THE PROBLEM. Output every line of the listing, exactly and completely.

DATA LISTING.

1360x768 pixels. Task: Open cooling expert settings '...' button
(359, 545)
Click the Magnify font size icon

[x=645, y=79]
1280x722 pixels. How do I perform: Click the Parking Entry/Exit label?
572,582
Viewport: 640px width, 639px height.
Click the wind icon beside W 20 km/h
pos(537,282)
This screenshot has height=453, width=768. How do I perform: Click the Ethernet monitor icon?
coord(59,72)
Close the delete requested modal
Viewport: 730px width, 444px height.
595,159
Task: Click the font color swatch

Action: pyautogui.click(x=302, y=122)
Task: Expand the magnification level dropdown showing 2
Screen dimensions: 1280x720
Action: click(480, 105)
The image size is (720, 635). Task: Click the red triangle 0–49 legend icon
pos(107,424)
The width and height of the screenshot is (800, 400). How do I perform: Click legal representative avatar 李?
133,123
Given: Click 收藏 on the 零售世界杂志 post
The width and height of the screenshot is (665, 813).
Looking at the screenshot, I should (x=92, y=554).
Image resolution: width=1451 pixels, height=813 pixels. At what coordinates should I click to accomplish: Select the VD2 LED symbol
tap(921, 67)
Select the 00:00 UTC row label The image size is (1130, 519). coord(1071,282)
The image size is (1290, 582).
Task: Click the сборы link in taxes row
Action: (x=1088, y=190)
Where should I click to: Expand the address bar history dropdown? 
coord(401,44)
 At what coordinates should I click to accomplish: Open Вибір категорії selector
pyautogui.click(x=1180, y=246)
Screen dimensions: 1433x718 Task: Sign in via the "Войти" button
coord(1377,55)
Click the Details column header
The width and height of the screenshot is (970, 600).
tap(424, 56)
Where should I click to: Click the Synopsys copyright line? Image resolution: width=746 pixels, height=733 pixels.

WRITTEN SOLUTION.
1360x768 pixels. Task: Open cooling expert settings '...' button
(359, 545)
Click the Magnify font size icon

[x=645, y=79]
1280x722 pixels. How do I perform: Click the Parking Entry/Exit label?
572,582
Viewport: 640px width, 639px height.
Click the wind icon beside W 20 km/h
pos(537,282)
This screenshot has height=453, width=768. How do I perform: Click the Ethernet monitor icon?
coord(59,72)
Close the delete requested modal
Viewport: 730px width, 444px height.
595,159
Task: Click the font color swatch

Action: pyautogui.click(x=302, y=122)
Task: Expand the magnification level dropdown showing 2
Screen dimensions: 1280x720
Action: click(480, 105)
The image size is (720, 635). Task: Click the red triangle 0–49 legend icon
pos(107,424)
The width and height of the screenshot is (800, 400). How do I perform: Click legal representative avatar 李?
133,123
Given: Click 收藏 on the 零售世界杂志 post
The width and height of the screenshot is (665, 813).
Looking at the screenshot, I should (x=92, y=554).
Image resolution: width=1451 pixels, height=813 pixels. At what coordinates should I click to accomplish: Select the VD2 LED symbol
tap(921, 67)
Select the 00:00 UTC row label The image size is (1130, 519). coord(1071,282)
The image size is (1290, 582).
Task: Click the сборы link in taxes row
Action: (x=1088, y=190)
Where should I click to: Expand the address bar history dropdown? 
coord(401,44)
 At what coordinates should I click to accomplish: Open Вибір категорії selector
pyautogui.click(x=1180, y=246)
Screen dimensions: 1433x718 Task: Sign in via the "Войти" button
coord(1377,55)
Click the Details column header
The width and height of the screenshot is (970, 600).
tap(424, 56)
Where should I click to: Click the Synopsys copyright line? Image resolution: width=746 pixels, height=733 pixels.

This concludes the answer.